Over the past few years I’m sure you’ve noticed the prevalence of discussion about grit, growth mindset, and the impact of cognitive psychology in our practice. What I often found when I dug into sources is that Martin Seligman is frequently cited. The inventor, if you will, of learned helplessness, his seminal work Learned Optimism: How to Change Your Mind and Your Life (1990) articulates his teachings and can be understood as the source of today’s cognitive psychology and also as a way to re-examine our leadership paradigms.
First, a look at learned helplessness. The original experiment involved administering shocks to dogs. When a dog learned that nothing it could do helped it escape a shock, the dog didn’t move. The dog effectively learned helplessness. Seligman went on to expand the experiments to human behavior and proved that learning extends beyond behaviorism (the accepted philosophy of learning in the 1970s). When we learn that nothing we can do makes a difference, we learn to do nothing.
Seligman links learned helplessness to pessimism/optimism. If learned helplessness becomes part of my life (events beyond my control are personal, pervasive, and permanent), then I adopt more of a pessimistic view. In other words, this philosophy would result in statements such as “This always happens to me,” “this affects my whole life,” and “nothing will ever change.”
It’s important to understand that Carol Dweck’s work on promoting growth mindset is resting on the foundation of Seligman’s Learned Optimism. By empowering young people to take control of their lives in order to change their temporary circumstances, we are looking to reverse the impact of learned helplessness and pessimism.
Seligman’s work has tremendous value in re-evaluating our leadership paradigm. There are three categories which determine optimism/pessimism: personal, pervasive, and permanent. It’s worthwhile to examine how a leader frames events and applies these categories.
For example, what if average ACT test scores drop significantly in a certain year? This is a PR crisis for your school! Take a look at how Seligman’s categories can help you frame them:
1. Personal: Is blame the default reaction in your school culture? Are you blaming people? Are people blaming the principal for his/her leadership? The English and/or math teachers? Or the students themselves (“not the brightest group”). An effective leader directs attention to what the data reveals and away from blaming people. Look to diagnose the problem and then try to develop solutions.

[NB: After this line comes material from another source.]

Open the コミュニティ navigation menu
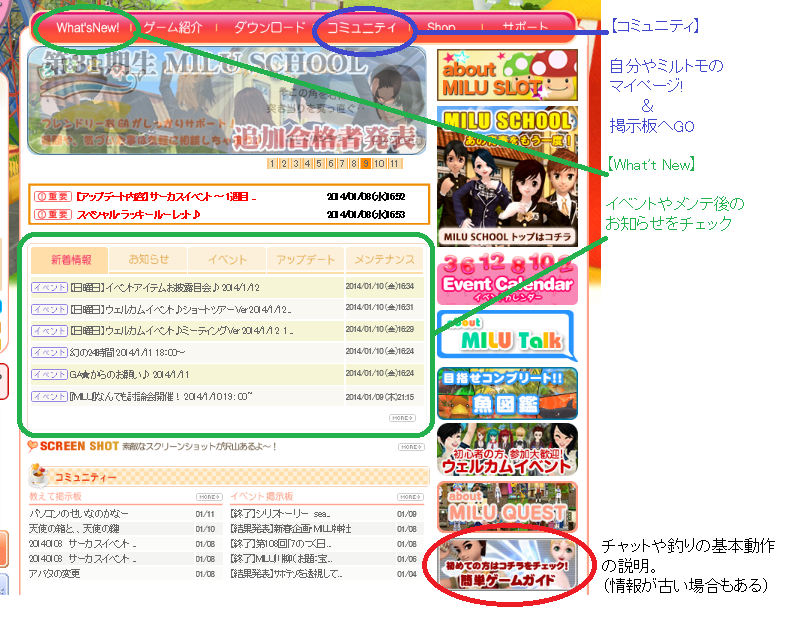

2. Pervasive: Does this indicate a significant problem in your school? I hope not. I hope you are treating this as only one indicator of success. You might need to identify the other measures of success such as: scores on other tests, acceptance rates at universities, scholarship money, GPA, service hours, extracurricular success. Try to move attention away from that one measure and make it seem isolated.
3. Permanent: Do people tend to think that this is part of a broader problem that cannot be changed? Move people away from this type of thinking by focusing on the temporary nature of this problem. Focus on longer-term trends (average scores over a 10 year period? Enrollment? College success?). Your job is to find these examples and communicate them.
I have found that Seligman’s categories help me reframe challenges and give me a more positive outlook. I encourage you to re-examine obstacles in your life and to make time to read Learned Optimism.